▶ Problem description: Your answer must be the line containing "Task: Click the 登录 button" and each following line to the end of the listing below, copied exactly, with pictures removed and nothing added.

▶ Data listing:
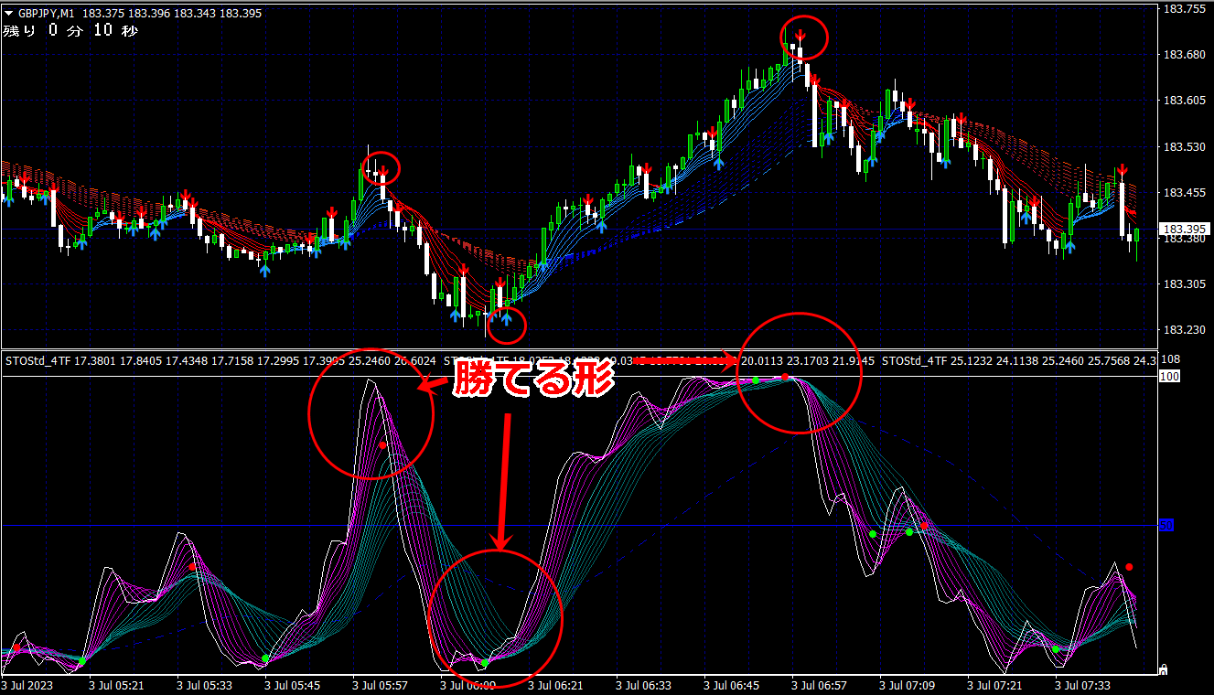The height and width of the screenshot is (695, 1214).
Task: Click the rightmost red dot on the stochastic pane
Action: tap(1129, 567)
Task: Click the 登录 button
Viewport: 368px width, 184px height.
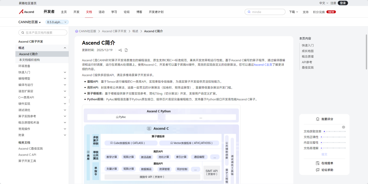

▶ Solution:
Task: Click the 登录 button
Viewport: 368px width, 184px height.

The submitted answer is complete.